---- Source document
Toil: toil, O(n) growth, automation, toil budget, engineering work vs. toil
Production readiness: PRR (Production Readiness Review), go/no-go, launch readiness, capacity planning, rollout plan
0 / 5 completed
1 / 5
An SRE team lead introduces reliability concepts: "An SLI is a quantitative measure of reliability — like request success rate. An SLO is the target we set for that SLI — 99.9% success rate over 30 days. The SLA is the contractual commitment with customers — often less strict than the SLO, with financial penalties for breach. The difference between SLO and SLA gives us internal buffer." What is the relationship between SLI, SLO, and SLA?
SLI (Service Level Indicator): a quantitative measurement of a service characteristic relevant to users. Examples: availability (% requests returning 2xx), latency (% requests completing under 300ms), throughput (requests per second), error rate (% of requests returning 5xx). SLO (Service Level Objective): the internal target for an SLI. Example: "99.9% of requests succeed over a rolling 30-day window." SLOs drive engineering decisions: what to prioritise, when to release, when to slow down. SLA (Service Level Agreement): a contract between a service provider and customer defining the minimum acceptable performance and consequences of breach. Typically less strict than the SLO: if SLO = 99.9%, SLA might be 99.5% — giving the team 0.4% buffer to investigate and fix before customers have a claim. SLO vocabulary: Rolling window — a continuously moving time window (e.g., last 30 days). Calendar window — calendar month. Rolling is more operational; calendar aligns with business reporting. Availability target — the SLO expressed as a percentage. 99.9% = three nines; 99.99% = four nines; 99.999% = five nines. SLO violation — the SLI falls below the SLO target. In conversation: "Our SLO is 99.95% but our SLA is 99.5% — that gap is our operational margin. If we're close to the SLO, we act; we never let it get near the SLA."
2 / 5
An SRE engineer explains error budgets to the product team: "Our SLO is 99.9% availability. That means we can have 0.1% bad time — that's our error budget. Over 30 days, 0.1% is about 43 minutes. If we've already used 35 minutes of downtime, we have 8 minutes left. If we burn through the entire budget before the month ends, our error budget policy kicks in: we freeze non-critical releases until the budget recovers." What is an error budget and how does it influence release decisions?
Error budget: the allowable downtime or error rate derived from the SLO. Formula: Error budget = 1 - SLO target. 99.9% SLO → 0.1% error budget. 0.1% of 30 days = 43.2 minutes. Error budget is consumed by: Incidents — outages, degradations. Releases — deployments that have higher risk of introducing failures. Planned maintenance — scheduled downtime. Error budget policy: a set of rules governing what happens at different budget levels. Example: >50% remaining → normal release velocity; 10–50% remaining → caution, extra testing required; 0–10% remaining → freeze all non-critical releases; 0% remaining → focus 100% on reliability, no new features. Error budget vocabulary: Budget remaining — how much error budget is left in the current window. Burn rate — how fast the budget is being consumed relative to the budget refill rate. Fast burn — burning budget faster than it replenishes; an alert indicator. Slow burn — slow, sustained budget consumption. Budget exhaustion — error budget reaches 0. In conversation: "The error budget gives both engineering and product a shared language for reliability vs. velocity trade-offs — when the budget is healthy, ship fast; when it's low, slow down."
--------
---- Supplied information
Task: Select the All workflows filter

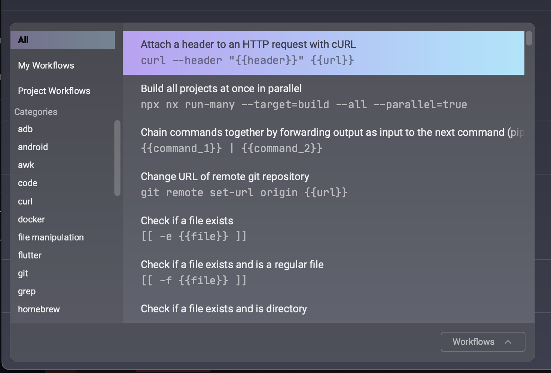Action: click(x=63, y=40)
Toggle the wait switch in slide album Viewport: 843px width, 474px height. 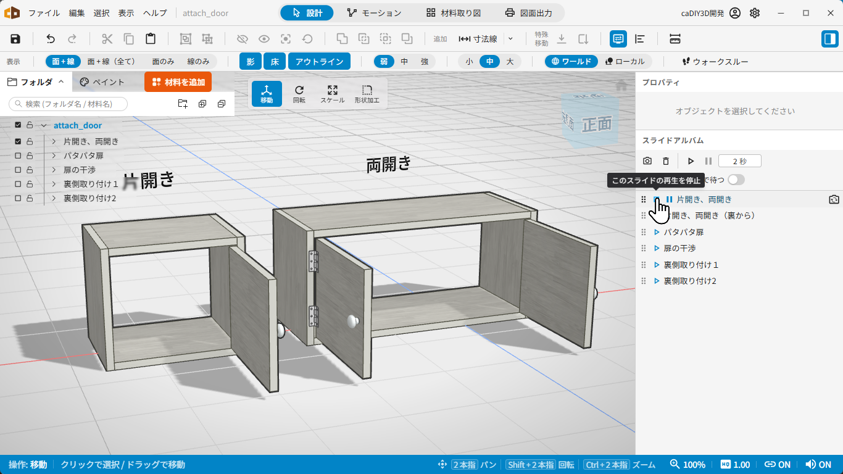[x=736, y=180]
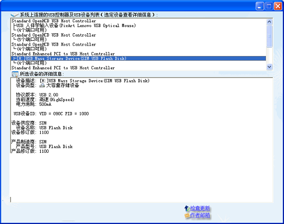The image size is (284, 224).
Task: Click the USB icon beside the device list heading
Action: point(14,15)
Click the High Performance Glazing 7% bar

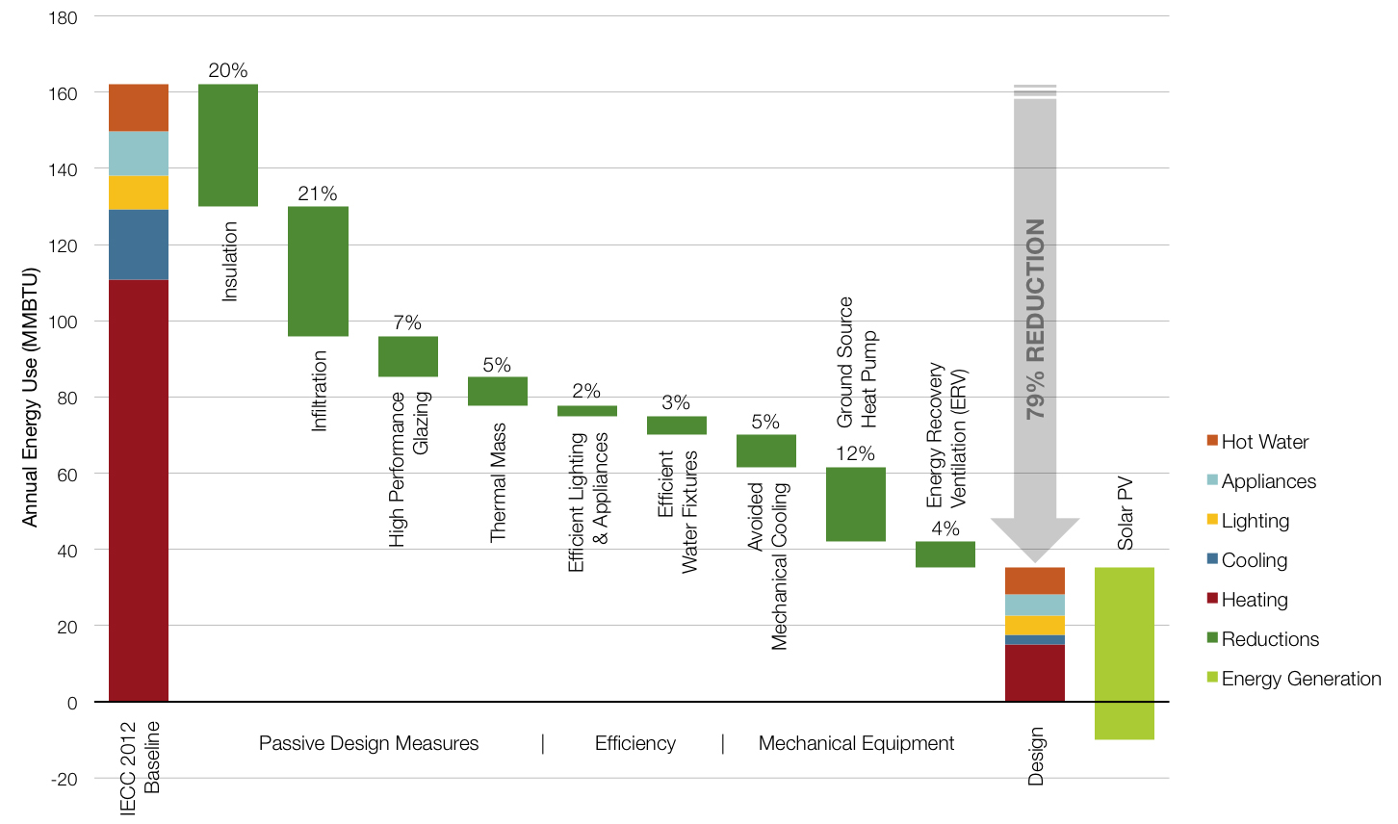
--------
▸ **Task requirements**
- 1) In the SRE reliability page, rewrite the part that opens with the words "Toil: toil, O(n)" and closes with "SLO, and SLA?", swapping "buffer" for "cushion".
- 2) According to the SRE reliability page, how many minutes is a 0.1% error budget over 30 days?

▸ **Results of the exercise**
- 1)
Toil: toil, O(n) growth, automation, toil budget, engineering work vs. toil
Production readiness: PRR (Production Readiness Review), go/no-go, launch readiness, capacity planning, rollout plan
0 / 5 completed
1 / 5
An SRE team lead introduces reliability concepts: "An SLI is a quantitative measure of reliability — like request success rate. An SLO is the target we set for that SLI — 99.9% success rate over 30 days. The SLA is the contractual commitment with customers — often less strict than the SLO, with financial penalties for breach. The difference between SLO and SLA gives us internal cushion." What is the relationship between SLI, SLO, and SLA?

- 2) 43.2 minutes